What the task requires →
Copy the lines below without any change, beginning with the line that contains "land (803, 1843)" and ending after the line that contains "Water Basics (647, 67)".
═════ Supplied data
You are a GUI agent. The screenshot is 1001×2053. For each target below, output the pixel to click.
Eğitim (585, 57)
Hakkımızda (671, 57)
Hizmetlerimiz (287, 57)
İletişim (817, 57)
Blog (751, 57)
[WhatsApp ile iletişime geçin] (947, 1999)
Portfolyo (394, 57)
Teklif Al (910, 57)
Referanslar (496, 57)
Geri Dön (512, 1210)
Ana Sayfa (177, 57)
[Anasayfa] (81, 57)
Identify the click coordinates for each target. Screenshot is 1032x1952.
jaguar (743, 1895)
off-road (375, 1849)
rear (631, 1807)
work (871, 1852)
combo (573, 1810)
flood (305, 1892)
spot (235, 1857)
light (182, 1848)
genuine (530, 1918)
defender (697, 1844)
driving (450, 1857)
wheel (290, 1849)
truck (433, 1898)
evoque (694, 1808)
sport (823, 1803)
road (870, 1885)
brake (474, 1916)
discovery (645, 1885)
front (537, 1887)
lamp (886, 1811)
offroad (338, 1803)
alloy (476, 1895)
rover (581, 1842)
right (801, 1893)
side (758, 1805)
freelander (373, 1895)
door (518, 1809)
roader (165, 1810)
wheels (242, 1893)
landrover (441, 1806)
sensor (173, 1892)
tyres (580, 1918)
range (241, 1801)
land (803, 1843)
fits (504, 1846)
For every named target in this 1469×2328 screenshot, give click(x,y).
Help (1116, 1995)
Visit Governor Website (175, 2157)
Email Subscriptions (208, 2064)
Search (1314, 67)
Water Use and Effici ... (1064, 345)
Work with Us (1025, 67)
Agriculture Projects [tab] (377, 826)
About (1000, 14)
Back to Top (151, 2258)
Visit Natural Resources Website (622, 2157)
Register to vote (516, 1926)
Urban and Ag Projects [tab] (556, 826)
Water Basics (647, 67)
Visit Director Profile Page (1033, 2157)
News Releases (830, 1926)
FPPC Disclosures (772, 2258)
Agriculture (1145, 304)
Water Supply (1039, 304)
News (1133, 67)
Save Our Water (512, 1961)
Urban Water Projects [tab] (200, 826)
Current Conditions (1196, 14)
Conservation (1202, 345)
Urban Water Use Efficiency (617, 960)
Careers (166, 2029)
══════════
Task output →
land (803, 1843)
fits (504, 1846)
For every named target in this 1469×2328 screenshot, give click(x,y).
Help (1116, 1995)
Visit Governor Website (175, 2157)
Email Subscriptions (208, 2064)
Search (1314, 67)
Water Use and Effici ... (1064, 345)
Work with Us (1025, 67)
Agriculture Projects [tab] (377, 826)
About (1000, 14)
Back to Top (151, 2258)
Visit Natural Resources Website (622, 2157)
Register to vote (516, 1926)
Urban and Ag Projects [tab] (556, 826)
Water Basics (647, 67)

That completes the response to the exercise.